Questions about SDL 1.3 and audio callback function

Hello!

I am starting to work on a VoIP/video chat application as a project, and to learn a few things. I think SDL 1.3 looks ideal for my needs (even though it’s still in development), because it appears from the API documentation that it allows hardware-accelerated streaming texture uploads and color-space conversion (which avoids me having to mess with PBOs and ARB fragment shaders in OpenGL). Please correct me if I’m wrong here.

However, I'm a bit confused by the somewhat sparsely documented audio callback function. I understand the audio driver will call the function to get a buffer of samples, which it will then play. However, because I want to reduce latency and processor overhead as much as possible while having tight audio, I need to figure out when it will need those samples, and how best to populate the buffer it hands me.

Firstly, how much execution time is reasonable for the audio callback function? If it buffers ahead a fair ways, I could call my audio decoder and populate the buffer directly from it within the callback function, but if it is expected that the callback will return quickly, I need to decode the audio somewhere else.

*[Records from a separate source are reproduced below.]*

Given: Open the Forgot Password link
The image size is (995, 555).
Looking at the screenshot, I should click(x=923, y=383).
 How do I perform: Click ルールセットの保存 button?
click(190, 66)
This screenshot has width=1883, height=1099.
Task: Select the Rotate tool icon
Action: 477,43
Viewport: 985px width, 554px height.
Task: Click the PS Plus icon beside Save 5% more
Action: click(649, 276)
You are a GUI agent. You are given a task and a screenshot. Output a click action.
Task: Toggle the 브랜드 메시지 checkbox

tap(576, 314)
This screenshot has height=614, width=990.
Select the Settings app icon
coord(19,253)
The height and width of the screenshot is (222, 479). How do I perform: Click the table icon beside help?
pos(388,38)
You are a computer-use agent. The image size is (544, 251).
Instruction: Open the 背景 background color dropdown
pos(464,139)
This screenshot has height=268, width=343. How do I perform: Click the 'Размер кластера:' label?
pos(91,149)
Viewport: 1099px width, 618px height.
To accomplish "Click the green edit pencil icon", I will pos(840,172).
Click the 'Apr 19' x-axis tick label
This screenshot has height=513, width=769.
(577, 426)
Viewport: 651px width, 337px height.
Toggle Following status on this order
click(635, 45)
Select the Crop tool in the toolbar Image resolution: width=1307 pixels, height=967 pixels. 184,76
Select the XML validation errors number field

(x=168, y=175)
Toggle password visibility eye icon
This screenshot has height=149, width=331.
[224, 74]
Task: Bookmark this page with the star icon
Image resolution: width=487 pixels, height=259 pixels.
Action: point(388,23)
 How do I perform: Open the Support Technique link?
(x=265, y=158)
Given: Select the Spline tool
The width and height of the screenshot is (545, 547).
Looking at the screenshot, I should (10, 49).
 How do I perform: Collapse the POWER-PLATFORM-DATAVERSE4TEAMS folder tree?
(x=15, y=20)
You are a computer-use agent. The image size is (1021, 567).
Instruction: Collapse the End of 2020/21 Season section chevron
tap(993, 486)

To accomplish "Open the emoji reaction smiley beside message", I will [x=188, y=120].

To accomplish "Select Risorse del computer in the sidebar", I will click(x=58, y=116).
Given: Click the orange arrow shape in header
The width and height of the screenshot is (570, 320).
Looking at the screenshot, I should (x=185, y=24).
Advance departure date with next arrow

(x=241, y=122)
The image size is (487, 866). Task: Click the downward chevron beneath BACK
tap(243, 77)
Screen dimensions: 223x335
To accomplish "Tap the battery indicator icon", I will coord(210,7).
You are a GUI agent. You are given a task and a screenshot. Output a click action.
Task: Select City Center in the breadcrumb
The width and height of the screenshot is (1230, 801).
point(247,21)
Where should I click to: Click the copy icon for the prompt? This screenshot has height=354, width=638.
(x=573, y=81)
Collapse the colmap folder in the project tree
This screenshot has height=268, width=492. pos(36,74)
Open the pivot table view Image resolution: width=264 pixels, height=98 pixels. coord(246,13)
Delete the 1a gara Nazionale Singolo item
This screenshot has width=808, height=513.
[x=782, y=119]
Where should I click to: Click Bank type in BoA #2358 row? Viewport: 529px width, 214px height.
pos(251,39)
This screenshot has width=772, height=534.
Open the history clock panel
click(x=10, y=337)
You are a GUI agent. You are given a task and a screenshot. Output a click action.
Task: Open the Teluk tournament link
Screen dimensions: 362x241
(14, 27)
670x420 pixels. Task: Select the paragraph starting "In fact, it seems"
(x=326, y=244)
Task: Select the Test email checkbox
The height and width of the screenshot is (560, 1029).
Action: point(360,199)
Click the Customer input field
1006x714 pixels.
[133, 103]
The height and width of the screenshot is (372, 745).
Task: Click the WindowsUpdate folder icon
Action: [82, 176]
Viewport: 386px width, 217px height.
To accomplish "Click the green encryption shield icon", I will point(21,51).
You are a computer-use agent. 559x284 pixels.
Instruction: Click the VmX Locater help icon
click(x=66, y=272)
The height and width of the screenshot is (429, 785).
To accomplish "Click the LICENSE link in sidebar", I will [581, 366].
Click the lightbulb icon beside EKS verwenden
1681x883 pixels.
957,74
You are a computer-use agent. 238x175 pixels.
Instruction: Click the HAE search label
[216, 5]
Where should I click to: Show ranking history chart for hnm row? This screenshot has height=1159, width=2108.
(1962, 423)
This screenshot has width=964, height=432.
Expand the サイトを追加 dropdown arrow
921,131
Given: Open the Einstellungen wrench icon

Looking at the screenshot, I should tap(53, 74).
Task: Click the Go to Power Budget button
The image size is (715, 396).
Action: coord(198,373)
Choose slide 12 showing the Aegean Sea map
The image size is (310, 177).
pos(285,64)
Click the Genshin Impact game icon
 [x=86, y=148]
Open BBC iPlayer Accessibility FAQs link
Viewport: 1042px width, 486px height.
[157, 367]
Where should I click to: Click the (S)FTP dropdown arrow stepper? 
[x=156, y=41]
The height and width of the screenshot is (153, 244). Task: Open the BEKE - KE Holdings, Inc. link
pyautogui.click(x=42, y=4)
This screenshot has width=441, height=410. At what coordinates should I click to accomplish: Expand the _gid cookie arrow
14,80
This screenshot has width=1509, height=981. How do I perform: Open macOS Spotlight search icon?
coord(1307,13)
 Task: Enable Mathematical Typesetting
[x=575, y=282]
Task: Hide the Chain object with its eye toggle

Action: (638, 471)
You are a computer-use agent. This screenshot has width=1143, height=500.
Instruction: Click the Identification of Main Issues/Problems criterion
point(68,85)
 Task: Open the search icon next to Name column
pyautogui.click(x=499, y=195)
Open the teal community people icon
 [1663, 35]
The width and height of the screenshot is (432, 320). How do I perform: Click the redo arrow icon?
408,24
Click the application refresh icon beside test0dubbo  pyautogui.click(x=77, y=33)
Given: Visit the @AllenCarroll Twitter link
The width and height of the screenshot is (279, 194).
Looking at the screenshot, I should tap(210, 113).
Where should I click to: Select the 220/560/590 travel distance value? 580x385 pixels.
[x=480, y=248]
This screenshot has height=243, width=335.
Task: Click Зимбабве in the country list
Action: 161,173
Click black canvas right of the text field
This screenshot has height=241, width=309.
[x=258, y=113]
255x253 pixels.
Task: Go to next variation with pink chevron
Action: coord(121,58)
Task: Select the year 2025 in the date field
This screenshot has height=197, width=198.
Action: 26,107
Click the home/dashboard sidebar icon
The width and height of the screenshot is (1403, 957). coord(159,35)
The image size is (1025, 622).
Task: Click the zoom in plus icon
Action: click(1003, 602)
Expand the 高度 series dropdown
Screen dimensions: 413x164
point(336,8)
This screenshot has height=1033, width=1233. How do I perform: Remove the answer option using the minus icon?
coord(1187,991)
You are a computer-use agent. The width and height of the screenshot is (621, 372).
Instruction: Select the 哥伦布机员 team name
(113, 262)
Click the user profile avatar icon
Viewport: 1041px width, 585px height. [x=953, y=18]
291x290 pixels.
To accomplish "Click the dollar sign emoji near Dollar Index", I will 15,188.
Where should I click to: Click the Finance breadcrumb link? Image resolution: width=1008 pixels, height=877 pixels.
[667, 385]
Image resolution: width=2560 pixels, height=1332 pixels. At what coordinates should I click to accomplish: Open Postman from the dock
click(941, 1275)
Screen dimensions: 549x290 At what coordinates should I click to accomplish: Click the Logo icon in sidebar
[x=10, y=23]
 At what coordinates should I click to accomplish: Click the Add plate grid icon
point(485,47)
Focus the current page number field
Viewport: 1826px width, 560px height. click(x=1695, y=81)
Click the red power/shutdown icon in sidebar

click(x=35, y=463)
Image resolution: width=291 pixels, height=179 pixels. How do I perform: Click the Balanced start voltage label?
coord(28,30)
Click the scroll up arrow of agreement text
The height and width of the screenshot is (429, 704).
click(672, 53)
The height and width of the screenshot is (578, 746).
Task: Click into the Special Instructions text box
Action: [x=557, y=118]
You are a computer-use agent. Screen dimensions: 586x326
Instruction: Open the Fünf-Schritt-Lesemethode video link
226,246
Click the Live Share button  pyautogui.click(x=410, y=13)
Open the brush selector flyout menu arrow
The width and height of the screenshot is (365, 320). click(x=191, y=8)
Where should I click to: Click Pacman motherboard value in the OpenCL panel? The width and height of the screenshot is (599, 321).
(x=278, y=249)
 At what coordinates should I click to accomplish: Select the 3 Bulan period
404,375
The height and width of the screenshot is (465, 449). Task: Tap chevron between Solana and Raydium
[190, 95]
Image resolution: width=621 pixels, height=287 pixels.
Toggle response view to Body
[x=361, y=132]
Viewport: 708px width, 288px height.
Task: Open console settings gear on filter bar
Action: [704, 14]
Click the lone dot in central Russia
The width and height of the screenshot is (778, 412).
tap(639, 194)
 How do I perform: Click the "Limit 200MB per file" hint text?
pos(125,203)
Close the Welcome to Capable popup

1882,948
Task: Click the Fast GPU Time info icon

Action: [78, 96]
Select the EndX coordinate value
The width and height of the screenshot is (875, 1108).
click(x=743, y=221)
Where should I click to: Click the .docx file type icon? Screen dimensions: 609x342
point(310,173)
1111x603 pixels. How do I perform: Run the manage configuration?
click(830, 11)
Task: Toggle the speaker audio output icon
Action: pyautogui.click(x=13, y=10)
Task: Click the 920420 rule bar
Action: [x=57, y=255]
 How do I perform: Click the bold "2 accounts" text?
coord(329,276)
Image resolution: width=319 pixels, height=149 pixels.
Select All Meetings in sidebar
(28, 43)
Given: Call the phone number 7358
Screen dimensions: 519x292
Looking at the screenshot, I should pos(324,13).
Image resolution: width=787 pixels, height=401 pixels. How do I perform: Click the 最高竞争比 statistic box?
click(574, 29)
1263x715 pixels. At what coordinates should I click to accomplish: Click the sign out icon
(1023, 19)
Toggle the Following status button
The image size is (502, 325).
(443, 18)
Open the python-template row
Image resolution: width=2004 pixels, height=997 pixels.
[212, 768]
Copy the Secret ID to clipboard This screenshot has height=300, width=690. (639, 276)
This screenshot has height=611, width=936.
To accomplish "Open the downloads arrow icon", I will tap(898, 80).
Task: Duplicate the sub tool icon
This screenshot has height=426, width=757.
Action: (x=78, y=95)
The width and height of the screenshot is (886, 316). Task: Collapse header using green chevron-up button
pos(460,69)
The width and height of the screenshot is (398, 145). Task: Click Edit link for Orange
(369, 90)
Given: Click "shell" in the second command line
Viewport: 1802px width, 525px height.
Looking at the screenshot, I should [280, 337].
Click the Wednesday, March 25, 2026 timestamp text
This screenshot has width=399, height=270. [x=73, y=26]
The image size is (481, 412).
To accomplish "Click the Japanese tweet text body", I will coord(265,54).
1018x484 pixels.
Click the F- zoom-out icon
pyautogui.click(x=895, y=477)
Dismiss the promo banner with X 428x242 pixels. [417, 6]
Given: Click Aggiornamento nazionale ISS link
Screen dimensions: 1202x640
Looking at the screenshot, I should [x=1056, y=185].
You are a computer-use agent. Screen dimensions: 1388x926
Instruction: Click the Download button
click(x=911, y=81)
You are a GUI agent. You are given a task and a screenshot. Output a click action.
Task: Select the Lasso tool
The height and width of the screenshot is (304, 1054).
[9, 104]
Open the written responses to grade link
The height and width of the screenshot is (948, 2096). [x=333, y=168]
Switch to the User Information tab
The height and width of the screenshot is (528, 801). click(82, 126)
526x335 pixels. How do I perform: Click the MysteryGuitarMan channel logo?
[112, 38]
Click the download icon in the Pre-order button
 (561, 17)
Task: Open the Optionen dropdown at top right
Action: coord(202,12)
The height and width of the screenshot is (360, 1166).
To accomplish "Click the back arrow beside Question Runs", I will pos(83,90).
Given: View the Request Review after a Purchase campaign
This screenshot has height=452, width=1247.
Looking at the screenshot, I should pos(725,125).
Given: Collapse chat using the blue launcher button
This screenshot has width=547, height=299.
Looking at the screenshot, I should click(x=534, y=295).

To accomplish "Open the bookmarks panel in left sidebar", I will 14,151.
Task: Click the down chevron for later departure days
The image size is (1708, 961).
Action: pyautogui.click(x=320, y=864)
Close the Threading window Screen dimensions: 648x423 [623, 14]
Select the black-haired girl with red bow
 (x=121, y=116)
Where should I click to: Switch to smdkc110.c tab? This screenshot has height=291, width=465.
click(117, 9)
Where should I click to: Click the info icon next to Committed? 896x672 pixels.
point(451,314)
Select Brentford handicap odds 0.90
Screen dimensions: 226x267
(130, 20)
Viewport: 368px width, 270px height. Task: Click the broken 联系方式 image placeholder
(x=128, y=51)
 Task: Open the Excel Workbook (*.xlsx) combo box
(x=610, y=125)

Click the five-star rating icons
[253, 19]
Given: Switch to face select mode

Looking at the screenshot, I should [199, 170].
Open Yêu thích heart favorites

Also, I want to be able to sync video to the audio clock, essentially delaying or skipping frames based on audio timing (again, to minimize latency). It seems reasonable that I should get the timestamp of the audio segment being passed in the callback function, and update some global variable, so the video (probably running in a different thread, once I get that figured out) can know when to refresh, or skip a frame. However, this again depends on how much buffering is going to be done within SDL/the audio device.

Does anyone know about the details involved in this?

Thanks in advance for your help!

Message-ID:
Content-Type: text/plain; charset=“us-ascii”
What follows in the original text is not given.